WHAT YOU NEED TO DO: Below is a listing; copy all of it exactly.

—————

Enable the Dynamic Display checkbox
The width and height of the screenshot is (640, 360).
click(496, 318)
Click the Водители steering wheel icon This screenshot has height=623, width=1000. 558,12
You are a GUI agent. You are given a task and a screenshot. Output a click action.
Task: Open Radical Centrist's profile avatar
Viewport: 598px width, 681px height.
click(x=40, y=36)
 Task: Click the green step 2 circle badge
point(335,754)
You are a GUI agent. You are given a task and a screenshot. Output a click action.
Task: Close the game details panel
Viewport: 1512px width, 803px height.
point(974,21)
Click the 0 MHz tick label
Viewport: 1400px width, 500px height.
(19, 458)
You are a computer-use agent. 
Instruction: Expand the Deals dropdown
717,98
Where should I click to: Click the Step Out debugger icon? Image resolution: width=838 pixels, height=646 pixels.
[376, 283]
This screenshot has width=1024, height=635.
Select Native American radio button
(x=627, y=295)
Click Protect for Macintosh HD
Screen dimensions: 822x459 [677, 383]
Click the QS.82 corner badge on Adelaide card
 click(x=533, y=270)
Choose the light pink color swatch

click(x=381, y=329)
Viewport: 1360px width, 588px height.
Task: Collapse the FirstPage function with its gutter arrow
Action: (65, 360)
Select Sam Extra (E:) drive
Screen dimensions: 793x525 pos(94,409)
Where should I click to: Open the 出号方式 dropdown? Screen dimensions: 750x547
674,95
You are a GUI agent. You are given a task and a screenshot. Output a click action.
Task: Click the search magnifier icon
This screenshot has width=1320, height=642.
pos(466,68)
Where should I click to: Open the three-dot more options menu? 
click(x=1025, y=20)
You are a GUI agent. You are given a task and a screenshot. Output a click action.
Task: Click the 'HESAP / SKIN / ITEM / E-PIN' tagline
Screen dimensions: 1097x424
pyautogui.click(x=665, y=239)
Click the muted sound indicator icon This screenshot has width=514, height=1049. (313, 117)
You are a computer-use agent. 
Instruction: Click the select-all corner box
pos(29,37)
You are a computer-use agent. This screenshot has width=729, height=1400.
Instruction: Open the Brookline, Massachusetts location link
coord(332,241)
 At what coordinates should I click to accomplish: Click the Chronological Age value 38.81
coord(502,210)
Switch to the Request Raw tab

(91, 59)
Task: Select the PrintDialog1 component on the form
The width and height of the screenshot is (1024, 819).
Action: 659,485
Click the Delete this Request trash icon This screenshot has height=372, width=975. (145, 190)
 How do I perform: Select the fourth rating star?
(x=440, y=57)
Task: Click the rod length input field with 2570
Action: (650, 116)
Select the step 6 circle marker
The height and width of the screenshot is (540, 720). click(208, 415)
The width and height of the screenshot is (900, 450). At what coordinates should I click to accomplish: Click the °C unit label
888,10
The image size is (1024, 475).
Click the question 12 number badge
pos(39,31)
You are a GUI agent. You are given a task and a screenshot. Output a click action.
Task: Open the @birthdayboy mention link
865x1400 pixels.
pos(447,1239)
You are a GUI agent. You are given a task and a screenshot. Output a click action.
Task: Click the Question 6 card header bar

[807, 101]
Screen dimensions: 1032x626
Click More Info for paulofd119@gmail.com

—————

PROBLEM SOLUTION:
Enable the Dynamic Display checkbox
The width and height of the screenshot is (640, 360).
click(496, 318)
Click the Водители steering wheel icon This screenshot has height=623, width=1000. 558,12
You are a GUI agent. You are given a task and a screenshot. Output a click action.
Task: Open Radical Centrist's profile avatar
Viewport: 598px width, 681px height.
click(x=40, y=36)
 Task: Click the green step 2 circle badge
point(335,754)
You are a GUI agent. You are given a task and a screenshot. Output a click action.
Task: Close the game details panel
Viewport: 1512px width, 803px height.
point(974,21)
Click the 0 MHz tick label
Viewport: 1400px width, 500px height.
(19, 458)
You are a computer-use agent. 
Instruction: Expand the Deals dropdown
717,98
Where should I click to: Click the Step Out debugger icon? Image resolution: width=838 pixels, height=646 pixels.
[376, 283]
This screenshot has width=1024, height=635.
Select Native American radio button
(x=627, y=295)
Click Protect for Macintosh HD
Screen dimensions: 822x459 [677, 383]
Click the QS.82 corner badge on Adelaide card
 click(x=533, y=270)
Choose the light pink color swatch

click(x=381, y=329)
Viewport: 1360px width, 588px height.
Task: Collapse the FirstPage function with its gutter arrow
Action: (65, 360)
Select Sam Extra (E:) drive
Screen dimensions: 793x525 pos(94,409)
Where should I click to: Open the 出号方式 dropdown? Screen dimensions: 750x547
674,95
You are a GUI agent. You are given a task and a screenshot. Output a click action.
Task: Click the search magnifier icon
This screenshot has width=1320, height=642.
pos(466,68)
Where should I click to: Open the three-dot more options menu? 
click(x=1025, y=20)
You are a GUI agent. You are given a task and a screenshot. Output a click action.
Task: Click the 'HESAP / SKIN / ITEM / E-PIN' tagline
Screen dimensions: 1097x424
pyautogui.click(x=665, y=239)
Click the muted sound indicator icon This screenshot has width=514, height=1049. (313, 117)
You are a computer-use agent. 
Instruction: Click the select-all corner box
pos(29,37)
You are a computer-use agent. This screenshot has width=729, height=1400.
Instruction: Open the Brookline, Massachusetts location link
coord(332,241)
 At what coordinates should I click to accomplish: Click the Chronological Age value 38.81
coord(502,210)
Switch to the Request Raw tab

(91, 59)
Task: Select the PrintDialog1 component on the form
The width and height of the screenshot is (1024, 819).
Action: 659,485
Click the Delete this Request trash icon This screenshot has height=372, width=975. (145, 190)
 How do I perform: Select the fourth rating star?
(x=440, y=57)
Task: Click the rod length input field with 2570
Action: (650, 116)
Select the step 6 circle marker
The height and width of the screenshot is (540, 720). click(208, 415)
The width and height of the screenshot is (900, 450). At what coordinates should I click to accomplish: Click the °C unit label
888,10
The image size is (1024, 475).
Click the question 12 number badge
pos(39,31)
You are a GUI agent. You are given a task and a screenshot. Output a click action.
Task: Open the @birthdayboy mention link
865x1400 pixels.
pos(447,1239)
You are a GUI agent. You are given a task and a screenshot. Output a click action.
Task: Click the Question 6 card header bar

[807, 101]
Screen dimensions: 1032x626
Click More Info for paulofd119@gmail.com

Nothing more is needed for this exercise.